Problem description:
Repeat only the lines below from the one that contains "The width and" through the final line, exactly. Omit pictures.

Extracted material:
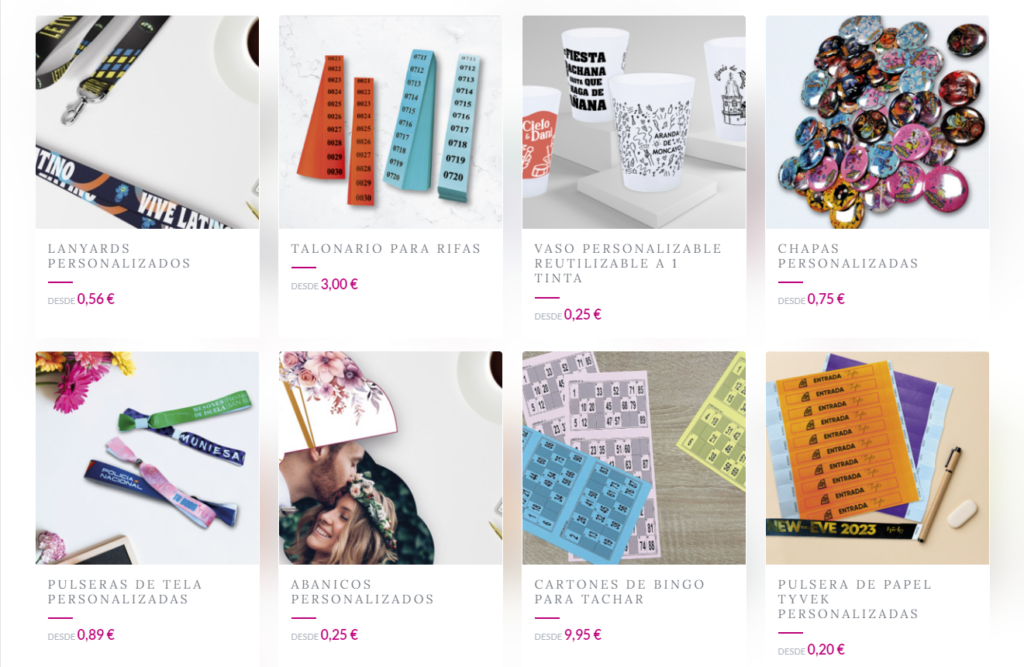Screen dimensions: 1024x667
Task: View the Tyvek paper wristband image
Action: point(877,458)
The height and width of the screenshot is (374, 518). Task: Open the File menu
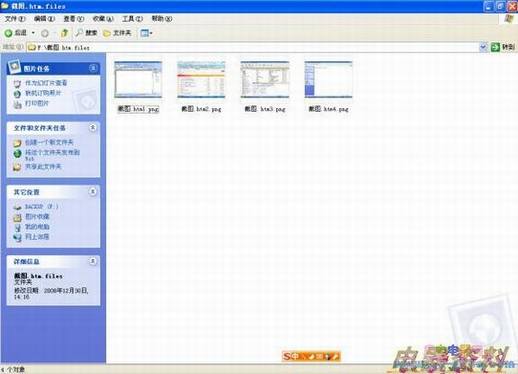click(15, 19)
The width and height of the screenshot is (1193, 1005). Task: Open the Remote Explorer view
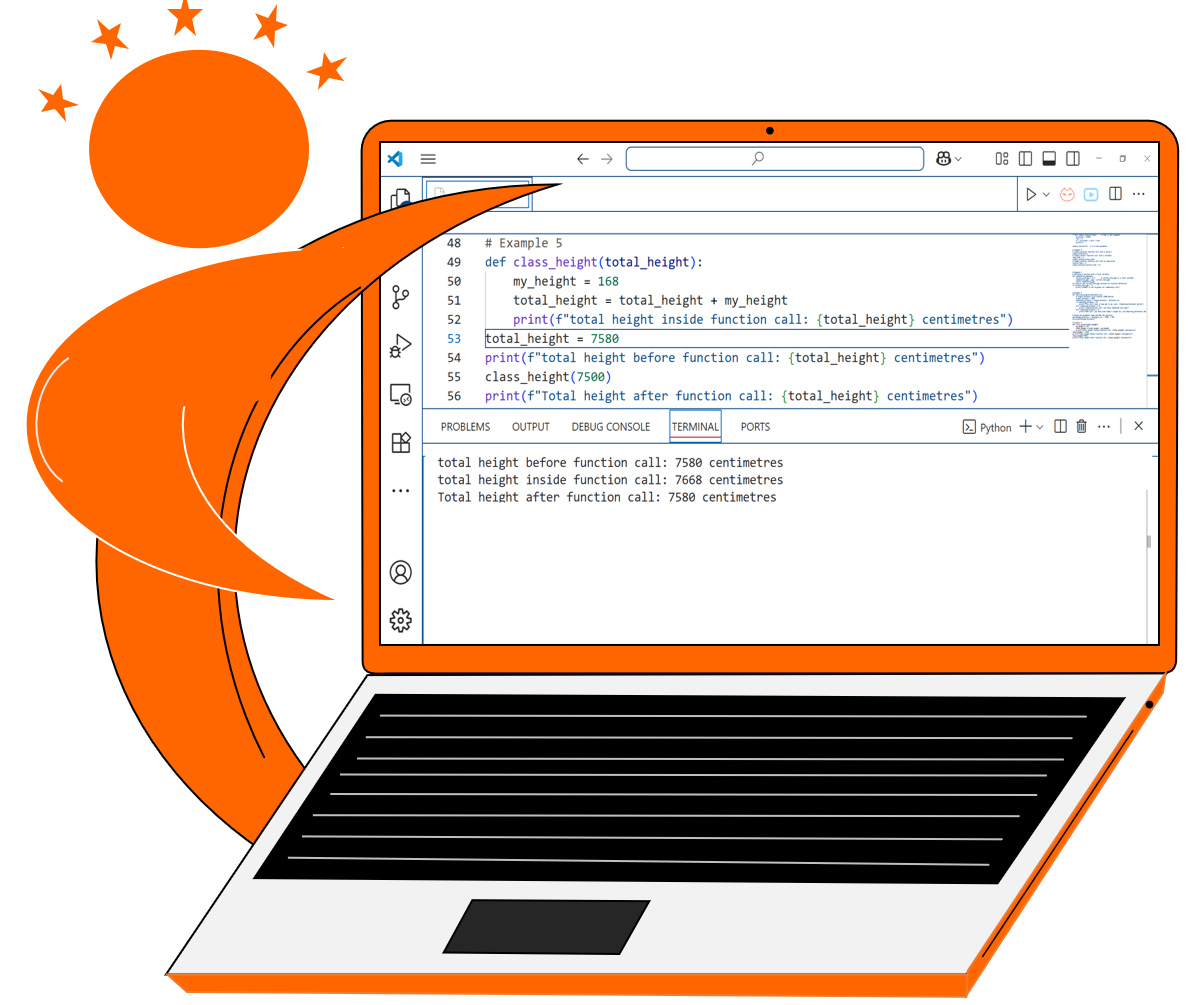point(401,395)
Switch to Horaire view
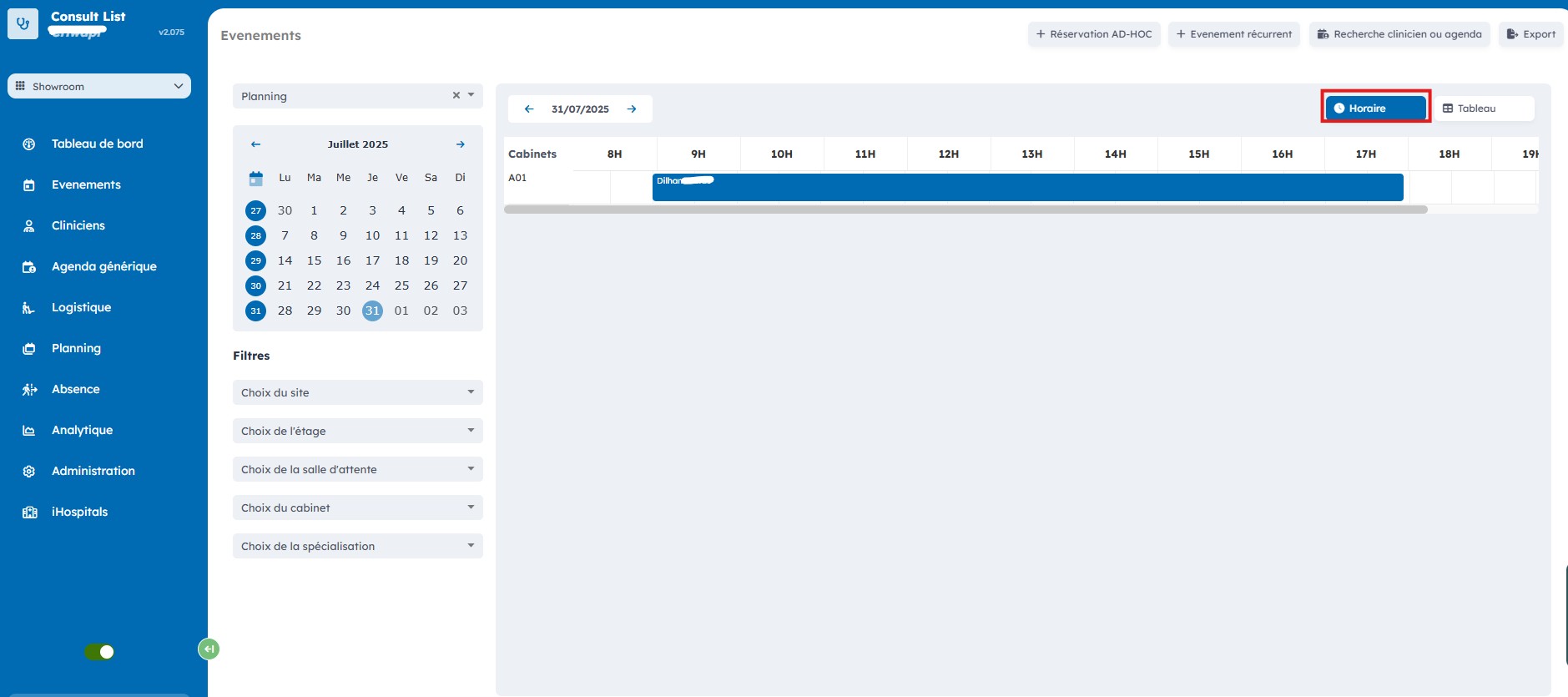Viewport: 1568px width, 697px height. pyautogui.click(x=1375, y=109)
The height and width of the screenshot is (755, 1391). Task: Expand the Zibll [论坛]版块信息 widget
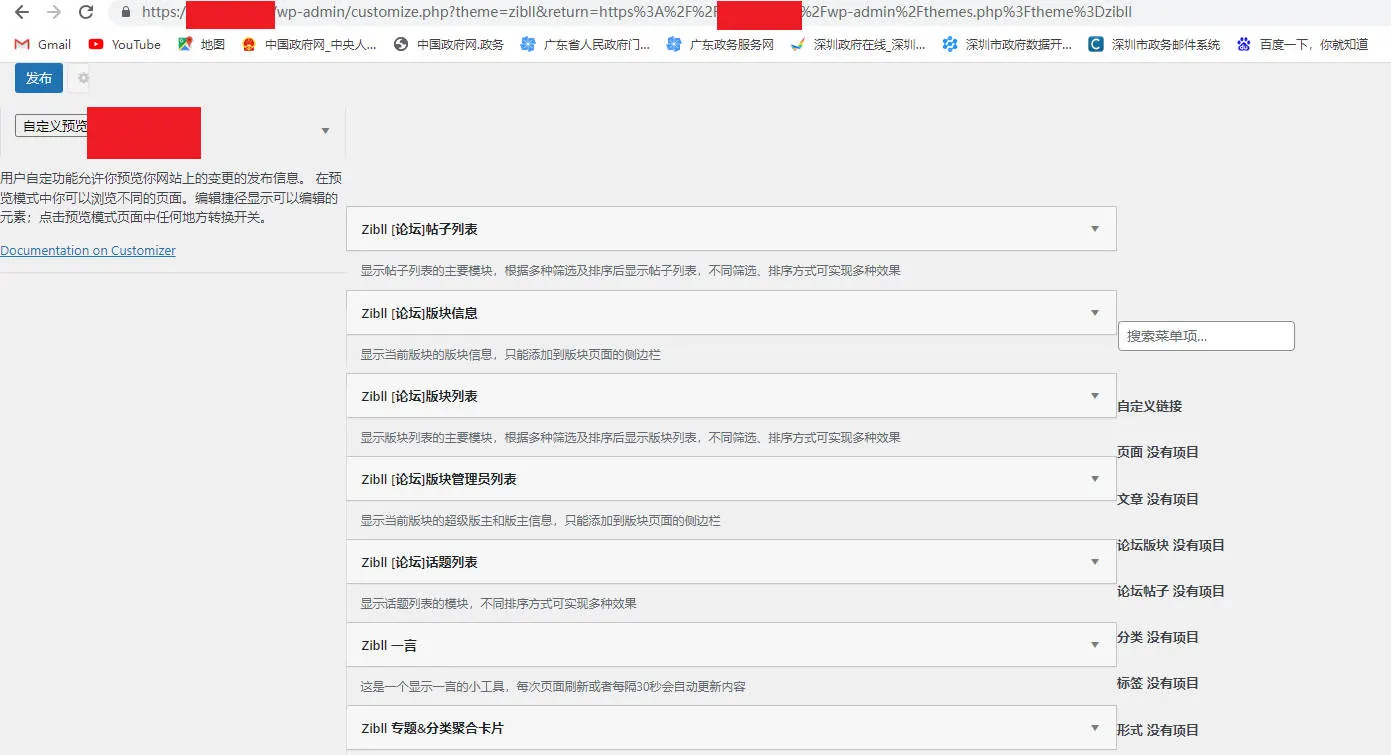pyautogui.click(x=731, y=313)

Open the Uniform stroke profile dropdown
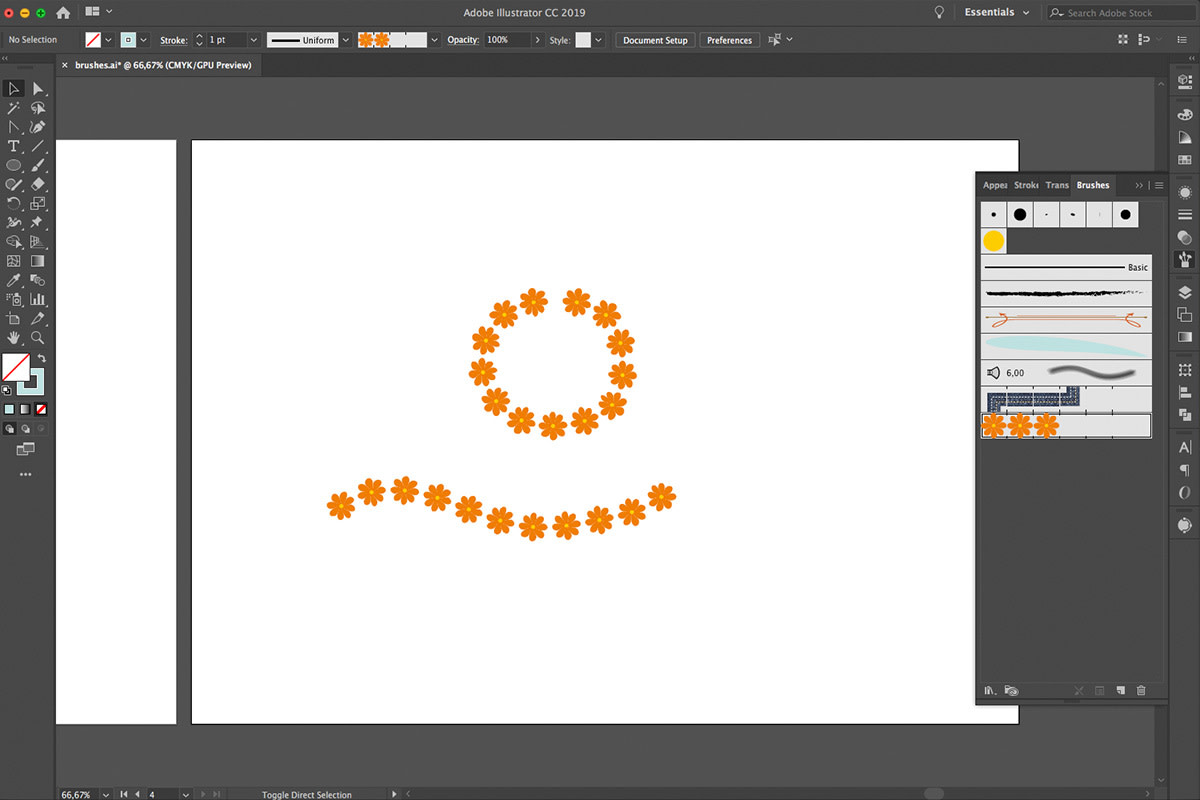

Solution to the problem:
The width and height of the screenshot is (1193, 1005). Task: Open the Remote Explorer view
point(401,395)
Switch to Horaire view
Viewport: 1568px width, 697px height. pyautogui.click(x=1375, y=109)
The height and width of the screenshot is (755, 1391). Task: Expand the Zibll [论坛]版块信息 widget
pyautogui.click(x=731, y=313)

Open the Uniform stroke profile dropdown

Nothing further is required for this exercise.